→ **Sección de texto**
------------

¡Johny, la gente está muy loca!


¿Por qué creemos en el fin del mundo?
Entiende por qué la humanidad seguirá aferrada a mitos, profecías y predicciones de una hecatombe que nos fulminará de este planeta. 
Por Delia Angélica Ortiz (Publicado en QUO. Enero 2012)
Un grupo de aquellos primeros hombres que habitaron el planeta se acomodan alrededor de una fogata antes de que caiga la noche. El temor a lo inesperado es lo cotidiano en esos días. Vivir en grupo y tallar algunas herramientas primitivas les permite sobrevivir.
De vez en vez, uno de los miembros se levanta a vigilar los alrededores. Si regresa corriendo, agitado, haciendo señales de un peligro inminente, el resto del grupo debe aceptar la información como verdadera. Podría ser un depredador y aquel que cuestione la alarma seguramente será la presa.
Como mamíferos, primates, desde una perspectiva biológica, los humanos somos presa y no depredadores, explica el neurocientífico y psicólogo César Monroy. De manera automática, el hombre está diseñado para recibir información y actuar. Lo que sucede cuando el hombre reacciona ante una señal de alerta o por una advertencia que genera incertidumbre, es la activación de una de sus características más primitivas: el instinto de supervivencia.
Las profecías apocalípticas –sin importar si se trata de la ira de Dios, el fin de la Cuenta Larga de los mayas o el dramático vaticino de algún profeta– activan el instinto de supervivencia porque ­en comparación con otras criaturas­ la mente humana es la única capaz de concebir el futuro, y en ese futuro, la muerte, el fin, el dejar de existir, se muestra como lo inminente.
“Cuando tememos algo, buscamos tener algún control de la situación, de modo que no resulte tan aterrador. Cuando respondes qué pasa después de la muerte, esa incertidumbre se desvanece porque hiciste algo que toma el control de tus miedos y la posibilidad de morir ya no asusta tanto”, señala vía correo electrónico David Ropeik, autor de How Risky Is It, Really?, libro en el que aborda por qué nuestros miedos no concuerdan con las posibilidades reales de peligro.

------------

→ **Tareas escritas**
**A)** Copia tal cual el fragmento del texto sobre el fin del mundo que va desde "De vez en vez, uno" hasta "instinto de supervivencia.".
**B)** Traduce al inglés esta oración del texto sobre el fin del mundo: "Vivir en grupo y tallar algunas herramientas primitivas les permite sobrevivir."
**C)** Retoma el texto sobre el fin del mundo y continúalo a partir de su última oración.

------------

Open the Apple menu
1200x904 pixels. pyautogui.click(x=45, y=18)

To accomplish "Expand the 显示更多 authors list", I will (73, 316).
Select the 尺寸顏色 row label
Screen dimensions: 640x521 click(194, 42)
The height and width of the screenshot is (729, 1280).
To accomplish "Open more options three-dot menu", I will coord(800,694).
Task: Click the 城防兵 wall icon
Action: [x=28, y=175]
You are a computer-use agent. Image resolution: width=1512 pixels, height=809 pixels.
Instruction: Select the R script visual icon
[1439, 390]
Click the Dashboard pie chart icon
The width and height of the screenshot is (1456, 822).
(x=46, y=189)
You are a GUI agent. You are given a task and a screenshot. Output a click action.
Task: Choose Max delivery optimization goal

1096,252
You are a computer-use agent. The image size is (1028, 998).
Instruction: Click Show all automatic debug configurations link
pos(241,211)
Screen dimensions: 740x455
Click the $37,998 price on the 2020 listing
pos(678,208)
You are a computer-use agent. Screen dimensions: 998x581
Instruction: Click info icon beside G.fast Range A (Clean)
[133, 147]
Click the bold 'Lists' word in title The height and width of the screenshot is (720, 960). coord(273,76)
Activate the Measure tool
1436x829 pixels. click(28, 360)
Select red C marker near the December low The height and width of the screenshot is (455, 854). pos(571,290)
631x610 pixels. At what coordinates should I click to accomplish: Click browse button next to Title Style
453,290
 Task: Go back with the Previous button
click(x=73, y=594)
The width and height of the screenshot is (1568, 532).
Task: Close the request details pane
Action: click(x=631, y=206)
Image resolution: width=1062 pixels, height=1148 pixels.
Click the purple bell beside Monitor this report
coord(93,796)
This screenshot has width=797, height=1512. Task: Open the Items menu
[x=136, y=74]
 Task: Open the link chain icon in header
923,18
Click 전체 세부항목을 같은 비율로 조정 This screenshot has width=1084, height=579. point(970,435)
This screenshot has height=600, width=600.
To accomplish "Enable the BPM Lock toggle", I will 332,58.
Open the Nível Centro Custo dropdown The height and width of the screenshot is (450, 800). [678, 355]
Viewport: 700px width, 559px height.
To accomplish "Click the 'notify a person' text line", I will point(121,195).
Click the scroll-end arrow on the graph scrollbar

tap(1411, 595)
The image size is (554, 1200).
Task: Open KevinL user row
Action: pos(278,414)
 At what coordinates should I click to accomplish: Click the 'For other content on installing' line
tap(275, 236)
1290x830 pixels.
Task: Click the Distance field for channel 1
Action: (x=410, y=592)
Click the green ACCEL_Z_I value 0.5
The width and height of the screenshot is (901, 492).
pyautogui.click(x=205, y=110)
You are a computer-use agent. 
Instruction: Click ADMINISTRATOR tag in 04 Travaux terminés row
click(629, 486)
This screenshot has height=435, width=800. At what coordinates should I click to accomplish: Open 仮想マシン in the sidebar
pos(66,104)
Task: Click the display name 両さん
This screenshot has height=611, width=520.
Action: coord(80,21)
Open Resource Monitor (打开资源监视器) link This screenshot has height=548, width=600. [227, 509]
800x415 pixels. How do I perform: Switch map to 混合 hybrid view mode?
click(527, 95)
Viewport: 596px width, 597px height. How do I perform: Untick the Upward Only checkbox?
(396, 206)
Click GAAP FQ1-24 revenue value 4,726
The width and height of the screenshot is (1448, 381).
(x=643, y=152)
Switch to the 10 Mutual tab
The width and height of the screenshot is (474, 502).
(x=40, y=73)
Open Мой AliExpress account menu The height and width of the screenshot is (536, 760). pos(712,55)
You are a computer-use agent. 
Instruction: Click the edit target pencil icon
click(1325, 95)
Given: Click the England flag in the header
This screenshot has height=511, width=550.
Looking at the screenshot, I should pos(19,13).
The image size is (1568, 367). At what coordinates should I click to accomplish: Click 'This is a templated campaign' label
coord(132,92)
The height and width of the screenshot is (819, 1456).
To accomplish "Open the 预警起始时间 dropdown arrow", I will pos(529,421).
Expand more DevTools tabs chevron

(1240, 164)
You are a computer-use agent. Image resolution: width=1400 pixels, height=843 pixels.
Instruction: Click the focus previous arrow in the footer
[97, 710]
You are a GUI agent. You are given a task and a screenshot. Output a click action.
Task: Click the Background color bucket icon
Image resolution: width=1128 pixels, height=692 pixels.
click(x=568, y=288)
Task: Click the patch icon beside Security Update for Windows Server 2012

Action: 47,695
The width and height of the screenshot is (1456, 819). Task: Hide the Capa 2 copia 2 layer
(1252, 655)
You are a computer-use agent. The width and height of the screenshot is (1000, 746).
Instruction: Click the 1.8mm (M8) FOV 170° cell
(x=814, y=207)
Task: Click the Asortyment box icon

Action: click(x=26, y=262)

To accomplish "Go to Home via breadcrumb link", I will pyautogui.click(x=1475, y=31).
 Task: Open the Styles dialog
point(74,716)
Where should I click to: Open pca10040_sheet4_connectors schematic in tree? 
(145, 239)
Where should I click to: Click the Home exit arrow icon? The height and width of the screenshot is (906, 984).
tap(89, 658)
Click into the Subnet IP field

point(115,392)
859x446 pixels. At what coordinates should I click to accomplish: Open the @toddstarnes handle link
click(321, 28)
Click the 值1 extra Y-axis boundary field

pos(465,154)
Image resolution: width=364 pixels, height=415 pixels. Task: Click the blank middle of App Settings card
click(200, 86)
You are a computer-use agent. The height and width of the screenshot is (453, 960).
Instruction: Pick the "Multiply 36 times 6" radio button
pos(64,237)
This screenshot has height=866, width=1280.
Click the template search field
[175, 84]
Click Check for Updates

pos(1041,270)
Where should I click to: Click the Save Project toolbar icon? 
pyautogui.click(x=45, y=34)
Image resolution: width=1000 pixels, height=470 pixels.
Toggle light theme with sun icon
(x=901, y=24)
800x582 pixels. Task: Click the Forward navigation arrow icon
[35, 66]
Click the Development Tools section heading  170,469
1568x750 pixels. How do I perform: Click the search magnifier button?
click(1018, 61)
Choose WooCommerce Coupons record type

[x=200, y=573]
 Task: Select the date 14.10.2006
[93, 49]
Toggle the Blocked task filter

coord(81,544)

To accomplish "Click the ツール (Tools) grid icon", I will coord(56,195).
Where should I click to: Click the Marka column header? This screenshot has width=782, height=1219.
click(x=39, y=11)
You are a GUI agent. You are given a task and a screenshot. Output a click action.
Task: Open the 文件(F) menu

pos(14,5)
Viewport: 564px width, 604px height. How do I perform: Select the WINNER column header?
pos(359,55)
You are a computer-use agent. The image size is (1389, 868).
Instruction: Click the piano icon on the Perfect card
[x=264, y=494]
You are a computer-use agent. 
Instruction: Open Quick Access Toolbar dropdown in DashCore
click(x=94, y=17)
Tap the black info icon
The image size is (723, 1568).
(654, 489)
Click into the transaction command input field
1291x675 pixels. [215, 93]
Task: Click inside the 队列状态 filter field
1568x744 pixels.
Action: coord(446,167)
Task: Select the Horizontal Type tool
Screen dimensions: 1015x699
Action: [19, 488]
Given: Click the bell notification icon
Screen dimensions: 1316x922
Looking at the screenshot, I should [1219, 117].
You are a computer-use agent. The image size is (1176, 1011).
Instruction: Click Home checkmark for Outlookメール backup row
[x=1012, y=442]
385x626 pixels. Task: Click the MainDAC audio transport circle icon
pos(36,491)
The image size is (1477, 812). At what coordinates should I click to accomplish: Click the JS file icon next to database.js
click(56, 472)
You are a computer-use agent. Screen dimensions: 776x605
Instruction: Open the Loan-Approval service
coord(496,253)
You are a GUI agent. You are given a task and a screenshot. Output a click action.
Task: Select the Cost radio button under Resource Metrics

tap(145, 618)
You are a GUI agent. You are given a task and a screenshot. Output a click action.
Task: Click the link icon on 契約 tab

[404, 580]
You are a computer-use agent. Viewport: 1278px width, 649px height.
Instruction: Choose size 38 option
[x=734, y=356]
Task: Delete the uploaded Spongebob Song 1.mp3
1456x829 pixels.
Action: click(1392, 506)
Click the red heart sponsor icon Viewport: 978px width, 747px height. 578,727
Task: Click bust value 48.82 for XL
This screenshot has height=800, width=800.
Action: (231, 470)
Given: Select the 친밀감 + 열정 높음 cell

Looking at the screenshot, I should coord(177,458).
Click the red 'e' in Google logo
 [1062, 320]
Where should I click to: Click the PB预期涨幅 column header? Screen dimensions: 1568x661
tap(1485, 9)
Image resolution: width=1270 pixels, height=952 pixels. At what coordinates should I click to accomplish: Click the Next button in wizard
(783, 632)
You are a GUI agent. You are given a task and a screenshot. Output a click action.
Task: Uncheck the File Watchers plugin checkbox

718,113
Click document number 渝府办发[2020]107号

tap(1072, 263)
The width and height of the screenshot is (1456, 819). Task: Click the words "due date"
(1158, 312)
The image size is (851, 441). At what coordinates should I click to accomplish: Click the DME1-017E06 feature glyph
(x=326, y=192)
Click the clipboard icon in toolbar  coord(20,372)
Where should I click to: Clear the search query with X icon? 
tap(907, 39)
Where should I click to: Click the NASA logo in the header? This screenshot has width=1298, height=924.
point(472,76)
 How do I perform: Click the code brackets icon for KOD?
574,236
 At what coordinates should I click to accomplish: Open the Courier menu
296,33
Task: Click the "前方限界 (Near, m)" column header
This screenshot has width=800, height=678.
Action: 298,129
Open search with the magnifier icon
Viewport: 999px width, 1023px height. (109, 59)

------------

→ **Respuestas de tareas**
**A)**
De vez en vez, uno de los miembros se levanta a vigilar los alrededores. Si regresa corriendo, agitado, haciendo señales de un peligro inminente, el resto del grupo debe aceptar la información como verdadera. Podría ser un depredador y aquel que cuestione la alarma seguramente será la presa.
Como mamíferos, primates, desde una perspectiva biológica, los humanos somos presa y no depredadores, explica el neurocientífico y psicólogo César Monroy. De manera automática, el hombre está diseñado para recibir información y actuar. Lo que sucede cuando el hombre reacciona ante una señal de alerta o por una advertencia que genera incertidumbre, es la activación de una de sus características más primitivas: el instinto de supervivencia.

**B)** Living in groups and carving some primitive tools allows them to survive.

**C)**
“La muerte es escalofriante”, agrega el periodista, experto en comunicación de riesgos. “Así que las predicciones del fin de los tiempos pueden sonar extremas, pero solamente son la versión más extrema de lo que hacen las religiones: describir qué pasa después de la muerte, porque la muerte es escalofriante”.

El miedo a morir
La sensación de peligro y el miedo se activan en la amígdala, una pequeña zona del cerebro en forma de almendra. Cuando esta advierte un riesgo manda la señal de alerta al organismo: se incrementa la velocidad del ritmo cardíaco, la sangre bombea con más rapidez de lo habitual y se provoca una reacción conocida como de lucha o huida que forma parte del instinto de supervivencia.
La corteza cerebral ­encargada de procesar información de alta jerarquía, como la conciencia y el razonamiento­, no está involucrada en esta primera etapa para responder a la amenaza. La primera reacción del cerebro ante un riesgo potencial ocurre subconscientemente, en una sección llamada subcorteza, donde se ubica la amígdala. Ahí se liberan acetilcolina y noradrenalina, que son las sustancias neurotransmisoras que provocan todas las sensaciones que se presentan cuando se tiene miedo.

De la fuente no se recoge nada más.